Витязь и гном вскочили на ноги; погоня ринулась с места в карьер. Всхолмье виделось все отчетливее, и еще до полудня они подбежали к зеленеющим склонам голых хребтов, напрямую устремленных к северу. Суховатая земля у подошвы поросла травяной щетиной; слева, миль за десять, источали холодный туман камышовые плесы и перекаты Онтавы. Возле крайнего южного холма орки вытоптали огромную черную проплешину. Оттуда след опять вел на север, вдоль сохлых подножий. Арагорн обошел истоптанную землю.

— Тут у них был долгий привал, — сказал он, — однако же изрядно они нас опередили. Боюсь, что ты прав, Леголас: трижды двенадцать часов, не меньше, прошло с тех пор. Если они прыти не поубавили, то еще вчера под вечер добежали до опушки Фангорна.

— И на севере, и на западе только и видать, что траву в дымке, — пожаловался Гимли. — Может, заберемся на холмы — вдруг оттуда хоть лес покажется?

— Не покажется, — возразил Арагорн. — Холмы тянутся к северу лиг на восемь, а там еще степью все пятнадцать до истоков Онтавы.

— Тогда вперед, — сказал Гимли. — Лишь бы ноги не подвели, а то что-то на сердце так и давит.


Бежали без роздыху, и к закату достигли наконец северной окраины всхолмья. Но теперь они уж не бежали, а брели, и Гимли тяжело ссутулился. Гномы не ведают устали ни в труде, ни в пути, но нескончаемая и безнадежная погоня изнурила его. Угрюмый и безмолвный Арагорн шел за ним следом, иногда пытливо склоняясь к черным отметинам. Один Леголас шагал, как всегда, легко, едва будоража траву, словно летучий ветерок: лориэнские дорожные хлебцы питали его сытней и надежней, чем других, а к тому же он умел на ходу, с открытыми глазами забываться сном, недоступным людям или гномам, — эльфийским мечтанием о нездешних краях.
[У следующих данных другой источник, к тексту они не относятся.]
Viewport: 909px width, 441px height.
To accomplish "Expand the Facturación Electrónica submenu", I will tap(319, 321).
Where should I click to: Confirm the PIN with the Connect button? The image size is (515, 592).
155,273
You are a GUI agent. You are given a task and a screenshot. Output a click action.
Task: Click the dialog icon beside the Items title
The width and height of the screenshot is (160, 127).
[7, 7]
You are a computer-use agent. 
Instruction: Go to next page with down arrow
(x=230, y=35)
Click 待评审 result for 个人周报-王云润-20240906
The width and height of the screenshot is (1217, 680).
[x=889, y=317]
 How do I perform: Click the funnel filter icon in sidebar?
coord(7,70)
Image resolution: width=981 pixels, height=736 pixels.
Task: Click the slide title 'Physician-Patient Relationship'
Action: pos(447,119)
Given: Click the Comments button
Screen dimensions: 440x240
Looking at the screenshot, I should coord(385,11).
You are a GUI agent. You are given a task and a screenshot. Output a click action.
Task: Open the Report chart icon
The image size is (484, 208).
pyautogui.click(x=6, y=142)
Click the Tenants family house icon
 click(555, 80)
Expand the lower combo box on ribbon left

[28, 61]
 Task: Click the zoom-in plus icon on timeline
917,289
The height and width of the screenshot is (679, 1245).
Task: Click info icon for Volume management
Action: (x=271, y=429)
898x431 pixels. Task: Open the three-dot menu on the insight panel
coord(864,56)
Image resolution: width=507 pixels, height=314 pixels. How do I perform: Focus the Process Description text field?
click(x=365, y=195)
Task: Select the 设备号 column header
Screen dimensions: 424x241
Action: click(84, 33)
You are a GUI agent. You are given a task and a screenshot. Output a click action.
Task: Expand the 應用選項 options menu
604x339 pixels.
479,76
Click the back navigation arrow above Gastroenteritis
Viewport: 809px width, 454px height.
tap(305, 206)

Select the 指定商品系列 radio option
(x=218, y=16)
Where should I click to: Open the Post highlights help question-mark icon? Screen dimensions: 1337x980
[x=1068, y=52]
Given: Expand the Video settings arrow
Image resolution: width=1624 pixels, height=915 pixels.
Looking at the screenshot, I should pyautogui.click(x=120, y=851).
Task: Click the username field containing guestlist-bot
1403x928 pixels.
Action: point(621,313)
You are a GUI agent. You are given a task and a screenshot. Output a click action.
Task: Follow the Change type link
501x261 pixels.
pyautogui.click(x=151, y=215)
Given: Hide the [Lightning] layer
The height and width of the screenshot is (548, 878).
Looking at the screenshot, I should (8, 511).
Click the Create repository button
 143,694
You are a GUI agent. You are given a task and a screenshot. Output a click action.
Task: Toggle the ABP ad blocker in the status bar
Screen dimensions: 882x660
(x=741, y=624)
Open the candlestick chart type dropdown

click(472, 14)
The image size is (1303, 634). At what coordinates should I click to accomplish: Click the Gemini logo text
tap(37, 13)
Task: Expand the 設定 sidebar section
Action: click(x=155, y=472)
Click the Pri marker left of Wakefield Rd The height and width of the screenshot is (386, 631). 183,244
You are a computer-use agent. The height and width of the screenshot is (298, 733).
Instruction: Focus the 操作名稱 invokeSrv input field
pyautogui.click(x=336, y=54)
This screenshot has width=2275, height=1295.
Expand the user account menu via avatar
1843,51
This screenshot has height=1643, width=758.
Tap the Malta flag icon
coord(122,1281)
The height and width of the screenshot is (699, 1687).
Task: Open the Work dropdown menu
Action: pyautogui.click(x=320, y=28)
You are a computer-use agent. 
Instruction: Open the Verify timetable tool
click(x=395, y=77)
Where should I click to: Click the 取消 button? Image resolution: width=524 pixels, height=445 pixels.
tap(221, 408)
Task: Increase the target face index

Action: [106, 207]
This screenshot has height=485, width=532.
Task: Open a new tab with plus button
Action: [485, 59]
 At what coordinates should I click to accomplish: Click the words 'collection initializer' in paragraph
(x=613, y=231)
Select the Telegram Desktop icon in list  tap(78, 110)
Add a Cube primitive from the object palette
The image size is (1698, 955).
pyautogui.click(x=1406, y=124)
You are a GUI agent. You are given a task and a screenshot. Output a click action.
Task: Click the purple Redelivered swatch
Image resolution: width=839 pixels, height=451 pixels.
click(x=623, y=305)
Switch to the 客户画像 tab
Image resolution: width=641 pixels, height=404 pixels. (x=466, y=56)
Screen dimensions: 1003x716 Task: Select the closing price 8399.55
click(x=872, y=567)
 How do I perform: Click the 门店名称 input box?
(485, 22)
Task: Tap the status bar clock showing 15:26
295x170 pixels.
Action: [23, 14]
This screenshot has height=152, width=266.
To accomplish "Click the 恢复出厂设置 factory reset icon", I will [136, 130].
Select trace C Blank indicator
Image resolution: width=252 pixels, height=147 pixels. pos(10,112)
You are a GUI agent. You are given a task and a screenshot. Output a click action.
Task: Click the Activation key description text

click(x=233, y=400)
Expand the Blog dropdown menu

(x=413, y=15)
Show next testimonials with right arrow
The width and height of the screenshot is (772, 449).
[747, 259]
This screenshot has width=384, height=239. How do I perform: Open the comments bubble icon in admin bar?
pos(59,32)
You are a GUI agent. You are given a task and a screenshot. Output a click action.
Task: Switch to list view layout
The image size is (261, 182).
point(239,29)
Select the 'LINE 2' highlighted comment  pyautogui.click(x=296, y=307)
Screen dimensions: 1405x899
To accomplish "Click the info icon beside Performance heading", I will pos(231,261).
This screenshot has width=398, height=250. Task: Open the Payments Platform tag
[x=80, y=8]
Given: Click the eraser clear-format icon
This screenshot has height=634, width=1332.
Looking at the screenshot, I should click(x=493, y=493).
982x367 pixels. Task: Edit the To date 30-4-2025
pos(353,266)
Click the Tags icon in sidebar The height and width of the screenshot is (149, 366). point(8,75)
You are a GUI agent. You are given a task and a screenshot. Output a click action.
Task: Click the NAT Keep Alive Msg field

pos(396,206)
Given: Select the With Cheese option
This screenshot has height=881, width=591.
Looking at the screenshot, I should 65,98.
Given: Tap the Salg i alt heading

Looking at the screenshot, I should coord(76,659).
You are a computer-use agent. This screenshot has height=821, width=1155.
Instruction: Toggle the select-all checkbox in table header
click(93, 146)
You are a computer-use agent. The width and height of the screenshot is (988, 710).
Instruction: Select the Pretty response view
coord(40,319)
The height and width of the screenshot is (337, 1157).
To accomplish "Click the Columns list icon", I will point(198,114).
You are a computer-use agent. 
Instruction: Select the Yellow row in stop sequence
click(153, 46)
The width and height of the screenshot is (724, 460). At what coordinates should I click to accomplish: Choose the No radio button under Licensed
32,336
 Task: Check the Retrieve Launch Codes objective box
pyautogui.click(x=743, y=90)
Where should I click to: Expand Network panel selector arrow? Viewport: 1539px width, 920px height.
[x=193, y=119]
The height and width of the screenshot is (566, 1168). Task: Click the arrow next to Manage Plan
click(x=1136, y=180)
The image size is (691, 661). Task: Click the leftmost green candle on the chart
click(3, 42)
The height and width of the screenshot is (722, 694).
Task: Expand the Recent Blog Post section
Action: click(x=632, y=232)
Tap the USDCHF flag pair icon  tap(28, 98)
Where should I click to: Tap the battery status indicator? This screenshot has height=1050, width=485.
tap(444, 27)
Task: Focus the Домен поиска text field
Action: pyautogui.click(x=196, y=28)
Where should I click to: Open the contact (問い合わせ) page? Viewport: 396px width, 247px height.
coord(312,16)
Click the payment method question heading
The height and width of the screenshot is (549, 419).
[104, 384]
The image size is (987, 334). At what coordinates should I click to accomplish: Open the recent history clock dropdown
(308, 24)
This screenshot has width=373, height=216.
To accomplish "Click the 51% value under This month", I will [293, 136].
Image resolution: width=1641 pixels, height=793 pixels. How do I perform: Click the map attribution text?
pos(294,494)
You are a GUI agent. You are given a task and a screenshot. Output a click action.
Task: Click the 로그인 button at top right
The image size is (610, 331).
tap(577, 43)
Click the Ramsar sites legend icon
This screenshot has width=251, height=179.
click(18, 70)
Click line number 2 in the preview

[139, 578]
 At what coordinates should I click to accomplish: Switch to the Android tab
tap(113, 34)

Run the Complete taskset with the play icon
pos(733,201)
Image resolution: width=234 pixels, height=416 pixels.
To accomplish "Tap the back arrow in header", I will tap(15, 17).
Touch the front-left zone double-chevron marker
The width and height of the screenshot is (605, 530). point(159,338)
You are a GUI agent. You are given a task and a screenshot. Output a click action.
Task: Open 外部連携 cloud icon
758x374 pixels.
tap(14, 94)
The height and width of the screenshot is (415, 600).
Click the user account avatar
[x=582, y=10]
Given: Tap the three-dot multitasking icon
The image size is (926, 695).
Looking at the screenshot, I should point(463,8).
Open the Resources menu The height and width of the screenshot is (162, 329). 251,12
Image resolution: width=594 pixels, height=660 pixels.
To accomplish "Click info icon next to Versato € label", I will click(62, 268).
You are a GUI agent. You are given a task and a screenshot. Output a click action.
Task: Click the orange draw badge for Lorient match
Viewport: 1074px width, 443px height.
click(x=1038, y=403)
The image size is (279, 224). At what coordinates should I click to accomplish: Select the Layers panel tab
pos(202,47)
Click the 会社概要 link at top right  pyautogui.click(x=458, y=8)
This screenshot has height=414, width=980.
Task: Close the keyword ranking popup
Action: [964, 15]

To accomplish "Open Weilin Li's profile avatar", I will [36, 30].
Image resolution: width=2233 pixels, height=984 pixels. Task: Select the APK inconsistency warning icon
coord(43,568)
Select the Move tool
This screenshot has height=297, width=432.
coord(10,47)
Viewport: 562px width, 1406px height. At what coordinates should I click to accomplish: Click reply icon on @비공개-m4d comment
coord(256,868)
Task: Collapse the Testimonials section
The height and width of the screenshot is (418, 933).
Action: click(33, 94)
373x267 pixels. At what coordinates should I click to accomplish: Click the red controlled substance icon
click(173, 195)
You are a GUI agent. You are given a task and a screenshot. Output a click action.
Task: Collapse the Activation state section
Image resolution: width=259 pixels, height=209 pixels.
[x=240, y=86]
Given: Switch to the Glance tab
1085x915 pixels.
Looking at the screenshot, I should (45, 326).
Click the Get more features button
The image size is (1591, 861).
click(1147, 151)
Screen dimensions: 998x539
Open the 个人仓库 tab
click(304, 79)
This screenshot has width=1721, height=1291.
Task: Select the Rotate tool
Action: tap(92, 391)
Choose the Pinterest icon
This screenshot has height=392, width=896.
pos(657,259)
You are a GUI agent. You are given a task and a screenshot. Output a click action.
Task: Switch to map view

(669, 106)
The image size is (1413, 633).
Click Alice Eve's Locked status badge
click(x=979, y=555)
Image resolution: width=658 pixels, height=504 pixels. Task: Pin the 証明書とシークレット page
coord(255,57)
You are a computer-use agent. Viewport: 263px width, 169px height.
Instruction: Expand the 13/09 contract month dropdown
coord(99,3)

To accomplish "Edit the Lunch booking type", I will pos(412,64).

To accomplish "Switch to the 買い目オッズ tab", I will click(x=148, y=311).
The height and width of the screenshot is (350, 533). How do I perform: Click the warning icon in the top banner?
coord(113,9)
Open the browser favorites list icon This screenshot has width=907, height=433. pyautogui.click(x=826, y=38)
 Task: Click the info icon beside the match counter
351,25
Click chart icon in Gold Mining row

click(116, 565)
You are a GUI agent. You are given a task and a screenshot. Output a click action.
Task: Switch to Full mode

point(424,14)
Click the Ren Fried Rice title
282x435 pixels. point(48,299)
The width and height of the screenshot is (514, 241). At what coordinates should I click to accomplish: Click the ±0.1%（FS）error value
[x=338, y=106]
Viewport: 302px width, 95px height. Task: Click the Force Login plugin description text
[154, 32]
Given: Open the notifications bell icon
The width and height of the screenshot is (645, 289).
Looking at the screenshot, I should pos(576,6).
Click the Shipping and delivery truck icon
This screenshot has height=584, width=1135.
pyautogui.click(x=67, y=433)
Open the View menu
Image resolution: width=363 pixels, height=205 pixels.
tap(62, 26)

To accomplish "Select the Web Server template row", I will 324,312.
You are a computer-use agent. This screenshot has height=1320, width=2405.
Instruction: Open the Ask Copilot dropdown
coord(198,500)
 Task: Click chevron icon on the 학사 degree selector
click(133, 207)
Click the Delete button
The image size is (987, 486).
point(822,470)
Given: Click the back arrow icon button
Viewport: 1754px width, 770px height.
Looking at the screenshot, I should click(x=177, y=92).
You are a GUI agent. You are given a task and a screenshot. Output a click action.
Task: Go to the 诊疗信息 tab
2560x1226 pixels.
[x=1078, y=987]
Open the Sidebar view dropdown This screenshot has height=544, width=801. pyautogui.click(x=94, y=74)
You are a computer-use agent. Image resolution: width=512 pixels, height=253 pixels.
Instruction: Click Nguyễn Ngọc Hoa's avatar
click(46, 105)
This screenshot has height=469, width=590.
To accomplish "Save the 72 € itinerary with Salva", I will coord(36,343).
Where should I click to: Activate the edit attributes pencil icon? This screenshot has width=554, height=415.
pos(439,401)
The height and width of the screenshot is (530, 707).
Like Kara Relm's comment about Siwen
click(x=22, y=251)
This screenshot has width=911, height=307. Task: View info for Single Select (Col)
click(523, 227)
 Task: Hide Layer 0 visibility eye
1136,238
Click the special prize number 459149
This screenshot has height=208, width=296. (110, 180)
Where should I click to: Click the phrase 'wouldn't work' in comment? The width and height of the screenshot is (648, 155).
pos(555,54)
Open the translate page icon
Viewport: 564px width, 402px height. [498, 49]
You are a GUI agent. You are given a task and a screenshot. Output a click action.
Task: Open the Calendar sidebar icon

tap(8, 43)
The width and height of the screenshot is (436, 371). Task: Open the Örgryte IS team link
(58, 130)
— Взойдемте-ка на тот вон зеленый холм, оглядимся! — позвал он усталых друзей и повел их наискось к лысому темени последней вершины, высившейся особняком. Тем временем солнце зашло, и пал вечерний сумрак. Густая серая мгла плотно окутала зримый мир. Лишь на дальнем северо-западе чернелись горы в лесной оправе.

— Вот тебе и огляделись, — проворчал Гимли. — Зато уж здесь как-никак, а заночуем. Крепко что-то похолодало!

— Северный ветер дует, от снеговых вершин, — сказал Арагорн.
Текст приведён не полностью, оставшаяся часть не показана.